You long to show someone non-human the diaphragm-shuffle
which may be your species’ only distinctive cry,
the spasm which, in various rhythms, turns our face awry,
contorts speech, shakes the body, and makes our eyelids liquefy.
It makes no difference for Chloe to tell her that Les Murray was describing laughter
—
‘Not
that
sort of diaphragm, twit!’
Janey really likes the idea of the liquefied eyelids. She gives Chloe a jar of them for her seventeenth birthday: water and cochineal, with false eyelashes floating through it. And calls her Colo all the time. She tells her it’s because she’s ‘cool, but a bit mixed up’.
They walk home, Isaac large in his coat beside her. Chloe has the distinct feeling of the pavements turning everywhere to slush but for a small, hurriedly semi-solid place beneath each stepping foot.
Only the hall light is on at home. Isaac’s civilised feet go quietly up the stairs. Then Chloe hears her mother suppress a gasp, and come hurrying downstairs, and the whole house lights up and wakes as the thing becomes true again and bludgeons them each, four new people who have to hear it.
She hears Isaac begin to crack, answering Mum and Dad’s stunned questions. She doesn’t know how he can speak at all, through the knowledge that out there the night held—the two of them went—and saw—. Chloe feels skinned, flinching from the cruelty of the air. She sits held in one piece by her mother while the blows of what Isaac is telling fall again,
clumps and dumps of bad information that can’t be delivered gently.
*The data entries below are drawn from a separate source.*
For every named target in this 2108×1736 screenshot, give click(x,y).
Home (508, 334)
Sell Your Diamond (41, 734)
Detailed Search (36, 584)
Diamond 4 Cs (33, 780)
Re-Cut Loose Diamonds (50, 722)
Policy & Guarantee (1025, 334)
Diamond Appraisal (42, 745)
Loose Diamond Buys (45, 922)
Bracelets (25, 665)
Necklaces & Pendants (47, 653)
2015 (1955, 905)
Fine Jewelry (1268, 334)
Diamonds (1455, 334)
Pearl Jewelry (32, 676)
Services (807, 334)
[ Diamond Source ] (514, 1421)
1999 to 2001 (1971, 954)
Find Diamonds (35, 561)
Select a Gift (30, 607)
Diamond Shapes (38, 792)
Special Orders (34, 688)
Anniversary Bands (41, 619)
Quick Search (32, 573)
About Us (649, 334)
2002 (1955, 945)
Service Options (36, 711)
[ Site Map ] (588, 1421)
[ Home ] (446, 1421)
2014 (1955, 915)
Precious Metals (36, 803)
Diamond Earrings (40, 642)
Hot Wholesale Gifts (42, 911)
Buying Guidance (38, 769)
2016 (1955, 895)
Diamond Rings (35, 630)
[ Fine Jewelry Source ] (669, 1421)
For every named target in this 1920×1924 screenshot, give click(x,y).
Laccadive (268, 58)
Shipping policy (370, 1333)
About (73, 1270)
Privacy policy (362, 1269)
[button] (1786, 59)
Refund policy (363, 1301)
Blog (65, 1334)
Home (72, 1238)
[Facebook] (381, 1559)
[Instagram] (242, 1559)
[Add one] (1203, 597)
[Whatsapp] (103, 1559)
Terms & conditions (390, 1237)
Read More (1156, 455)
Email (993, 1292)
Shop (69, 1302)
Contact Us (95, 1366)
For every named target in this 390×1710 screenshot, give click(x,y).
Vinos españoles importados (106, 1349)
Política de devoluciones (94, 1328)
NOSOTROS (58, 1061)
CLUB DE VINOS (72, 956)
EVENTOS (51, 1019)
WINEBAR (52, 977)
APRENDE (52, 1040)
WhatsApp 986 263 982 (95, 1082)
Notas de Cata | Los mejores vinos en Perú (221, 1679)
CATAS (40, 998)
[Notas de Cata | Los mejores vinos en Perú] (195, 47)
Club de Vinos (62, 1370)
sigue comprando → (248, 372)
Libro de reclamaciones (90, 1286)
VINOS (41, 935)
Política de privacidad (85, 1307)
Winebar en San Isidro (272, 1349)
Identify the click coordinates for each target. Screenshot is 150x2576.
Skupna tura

Nick’s eyes are wide and stunned; he has one arm around Pete next to him. Isaac’s face is hidden behind his big white knuckly hands—such grown-man’s hands, Chloe thinks in a daze, feeling baby-like and babied, wrapped in this house and family whose pain can’t ease hers by even the smallest degree, in a safety that in the end is a betrayal, because she isn’t armed against a night like this. Police, morgues, injuries—she’s gone along in all innocence, never dreaming these words might be used of Janey, but now that she looks back, of course they were coming—she should have seen them flapping like vultures over Janey all along, from way back in the schoolyard, and in a tall column spiralling up on the thermals of evil grotty heat from Janey’s house. All Janey’s life people had been drawing back from her, baulking, looking askance, doubting, being ‘concerned’, consulting each other—for
this
reason, that they are grown up and know, have seen, that these things can happen, in this world, now, to real people. They’ve seen the vultures, and they didn’t tell her. Or they did, sort of, by all that fuss and worry, but they never actually
made her listen,
made her understand, made her know too.
Here she is in her bed—recognisably it’s her bed, everything about it is real. It’s feelable, seeable in a kind of grainy light like the pre-dawn, only
creepy.
On the wall, as usual, hang the two costumes Janey made herself and Chloe for the Mardi Gras, but in this dream they clothe two sagging, white-haired, white-skinned Janey-corpses. Their heads slump in the feather and pampas-plume headdresses, the eyes open slits, the lips pulling back from their teeth. Where the skirts end, propped on the bookshelves, the Janeys’ hands death-grip the wood.